The game was criticized for its target aiming and for being too easy. Gibson stated that one reason for its ease of difficulty was the abundance of ammunition. Navarro complained that the game was too short in length.

The graphics were generally criticized, although Tierney praised the detailed backgrounds and character sprites, and stated, "The entire palette of the game oozes with the colors of futuristic doom". However, Tierney criticized the character movements, describing them as awkward and clumsy. Tierney praised the music, but had mixed feelings about the sound effects. Other critics considered the sound and music to be the best aspects of the game.

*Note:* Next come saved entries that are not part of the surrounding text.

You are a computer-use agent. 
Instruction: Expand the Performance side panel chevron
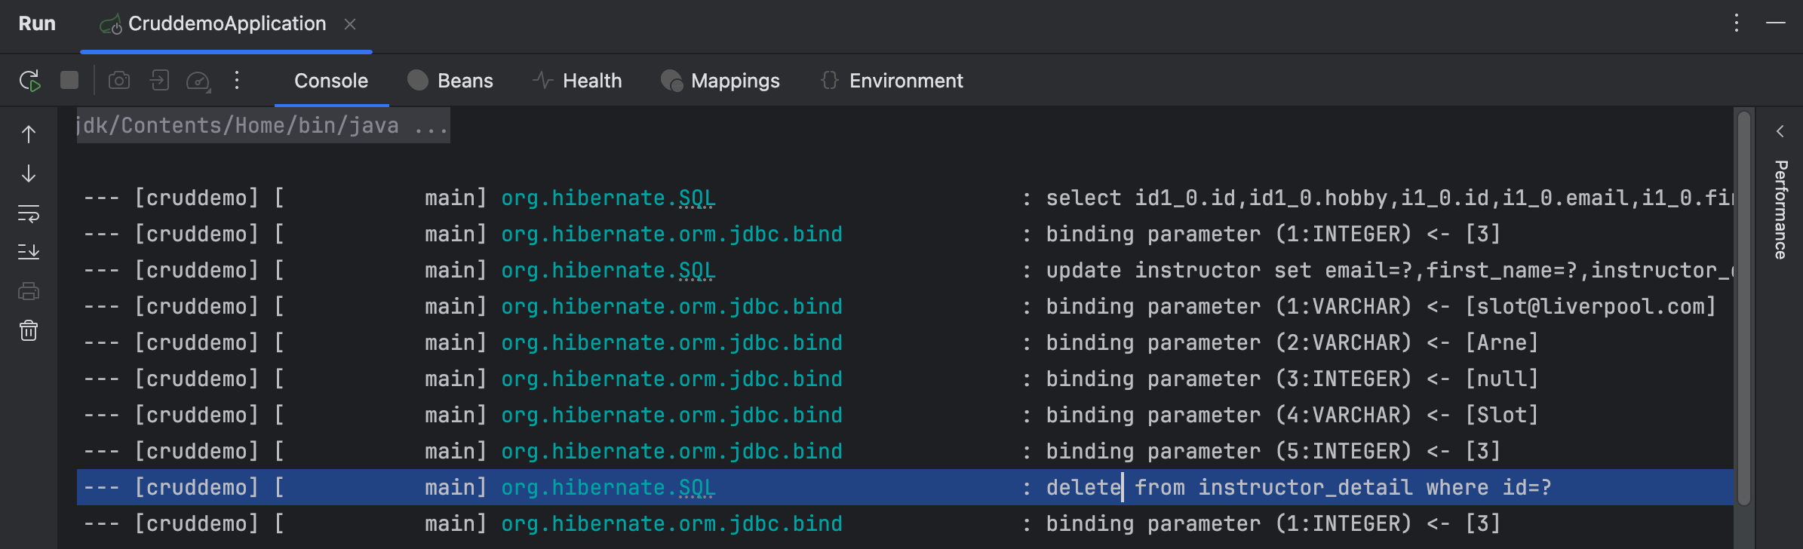[1780, 131]
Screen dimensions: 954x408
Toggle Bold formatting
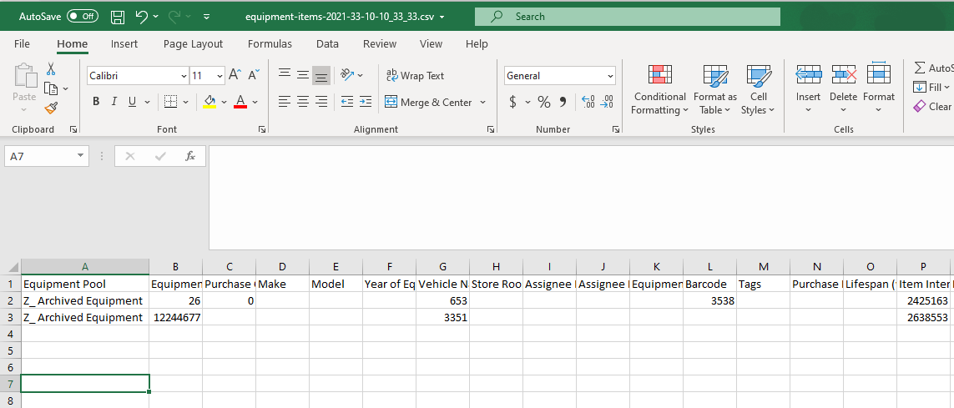pyautogui.click(x=96, y=102)
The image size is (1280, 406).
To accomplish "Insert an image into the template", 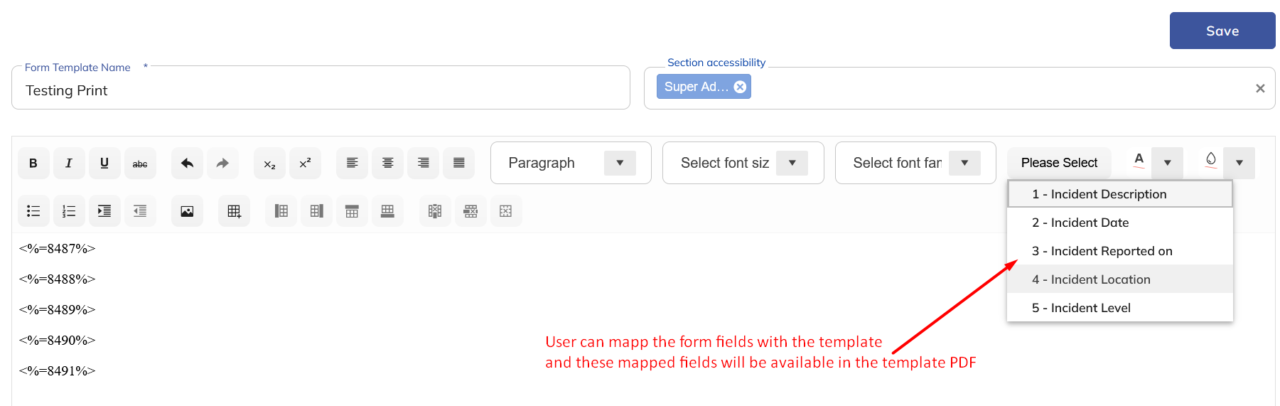I will [187, 211].
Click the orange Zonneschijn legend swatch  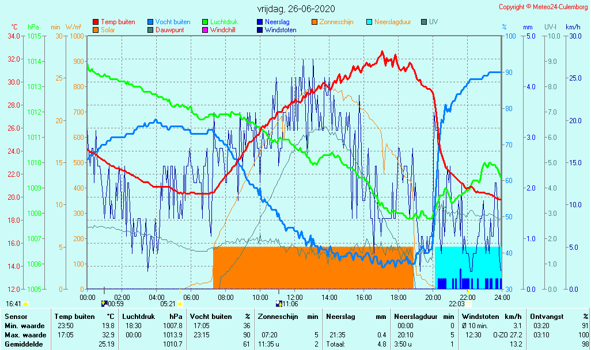pos(315,22)
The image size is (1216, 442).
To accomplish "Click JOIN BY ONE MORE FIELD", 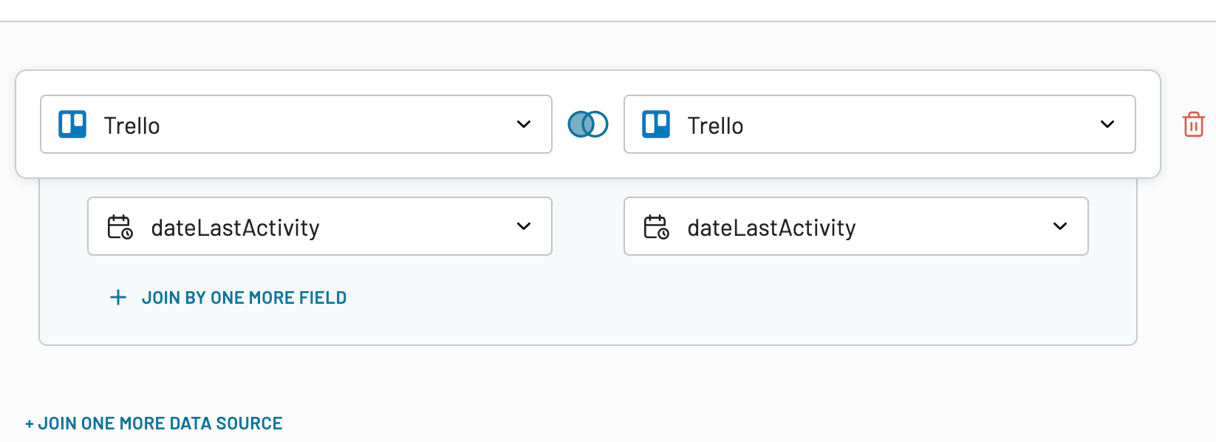I will pos(245,297).
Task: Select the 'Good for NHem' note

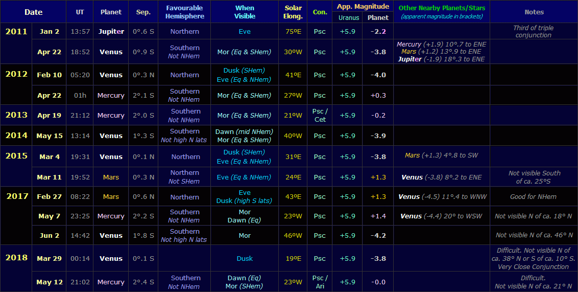Action: tap(534, 197)
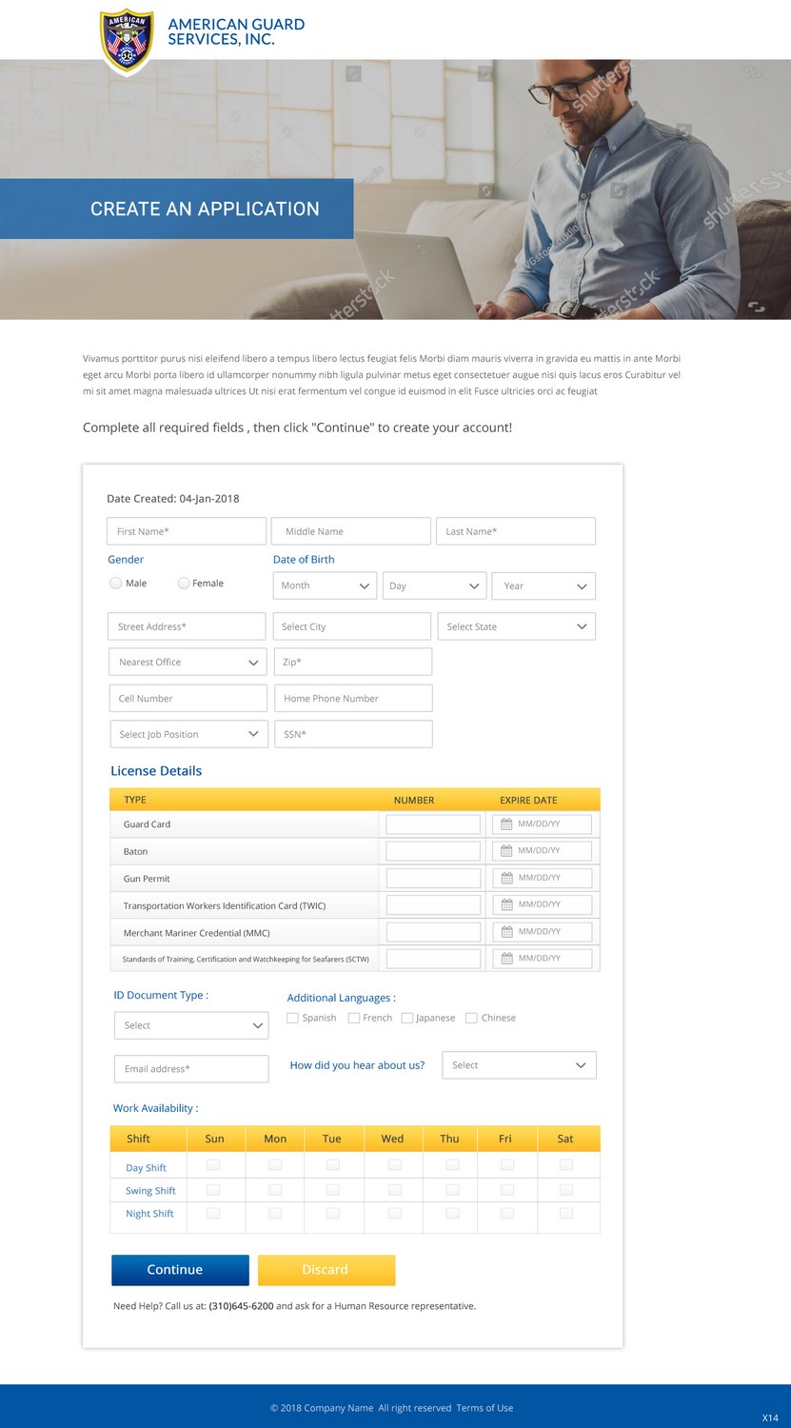Screen dimensions: 791x1428
Task: Open the Terms of Use footer link
Action: 484,1408
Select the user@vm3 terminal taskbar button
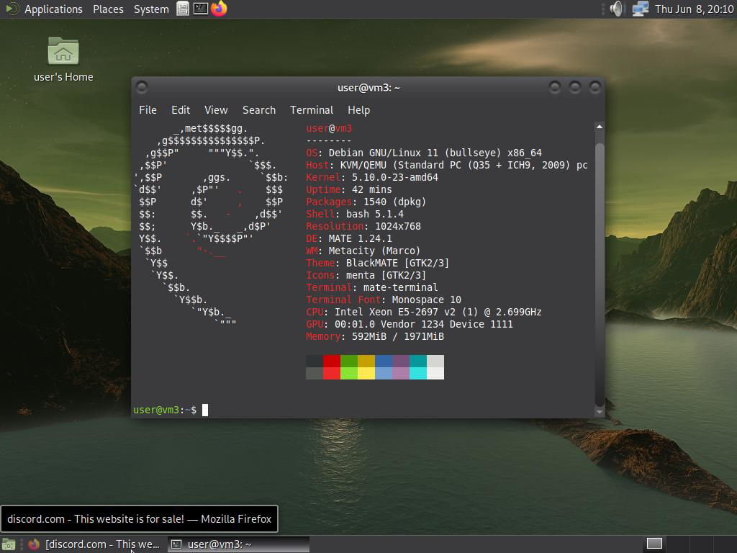This screenshot has width=737, height=553. click(x=238, y=544)
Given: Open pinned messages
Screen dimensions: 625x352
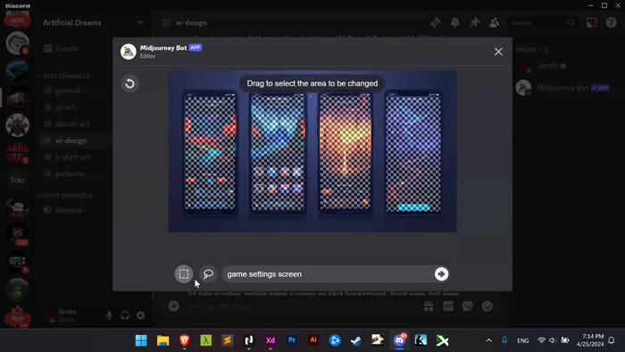Looking at the screenshot, I should (x=474, y=22).
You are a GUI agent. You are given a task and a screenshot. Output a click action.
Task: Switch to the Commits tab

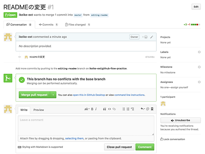click(x=48, y=24)
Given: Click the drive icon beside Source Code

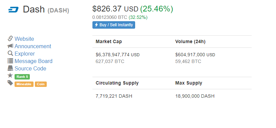Looking at the screenshot, I should click(x=10, y=68).
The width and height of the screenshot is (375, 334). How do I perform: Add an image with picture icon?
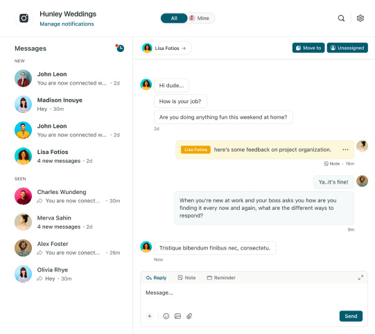[x=177, y=316]
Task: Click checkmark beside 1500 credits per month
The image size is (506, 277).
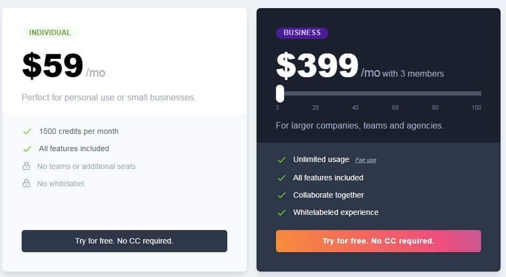Action: (28, 131)
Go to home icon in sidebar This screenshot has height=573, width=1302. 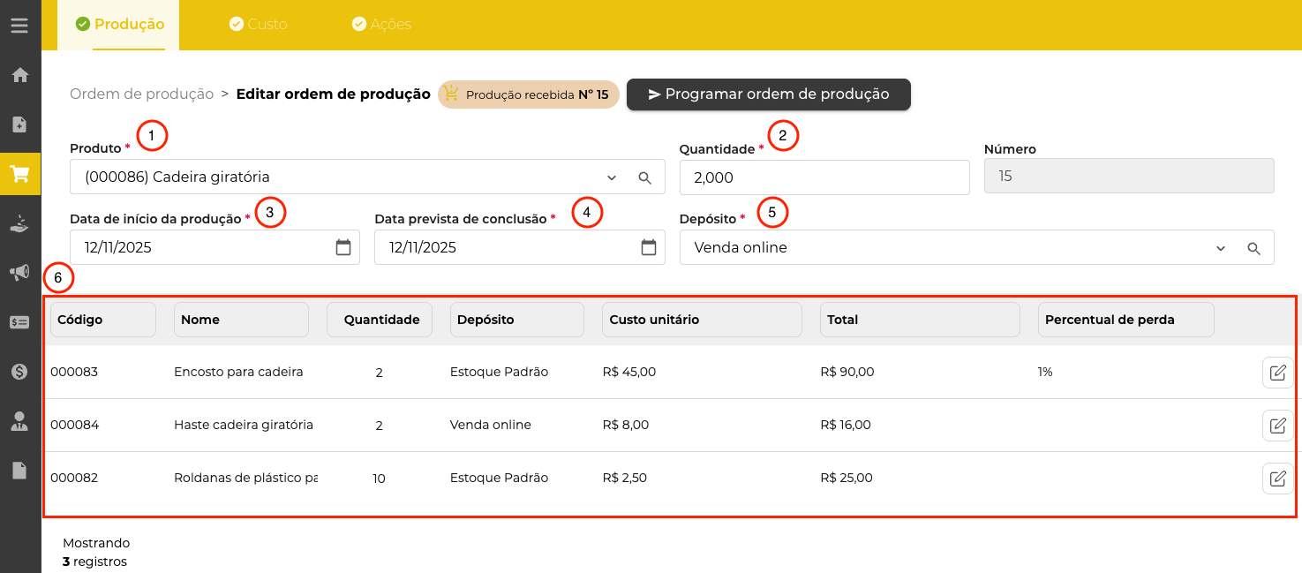(19, 75)
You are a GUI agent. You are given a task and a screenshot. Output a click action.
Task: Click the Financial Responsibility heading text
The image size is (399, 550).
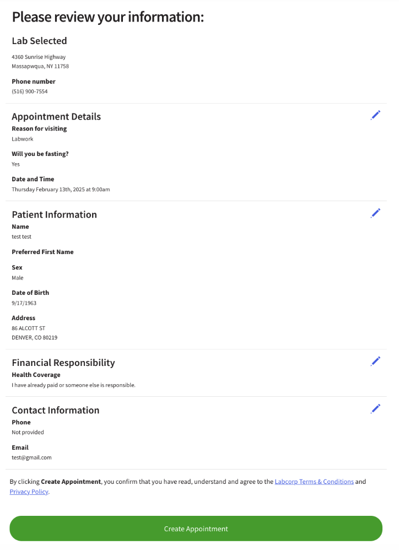click(63, 363)
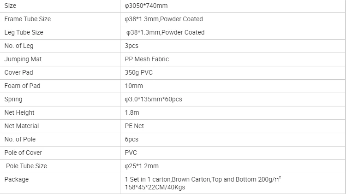Select the 10mm foam value

coord(134,86)
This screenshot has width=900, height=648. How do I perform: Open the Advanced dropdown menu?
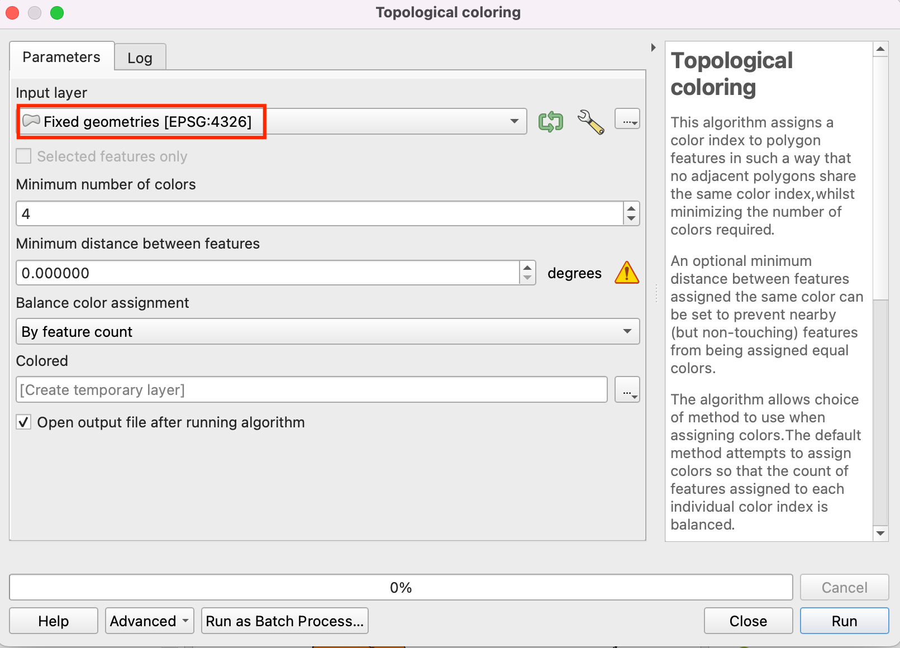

The multiplayer mode received a mixed response. Criticism went to the co-op mode, which was viewed as redundant. The "capture the flag" mode was also criticized for how easy it is to get lost, due to the use of the portals. Navarro called the multiplayer component "a nice idea" but stated that "the hasty and subpar execution of the mode essentially renders it useless." Gibson wrote, "I did find some solace in the multiplayer modes, however corrupted they might be," while stating that the modes "might be the only decent thing in this game." Tierney wrote "there is one fantastic thing this game has going for it, and that is multiplayer."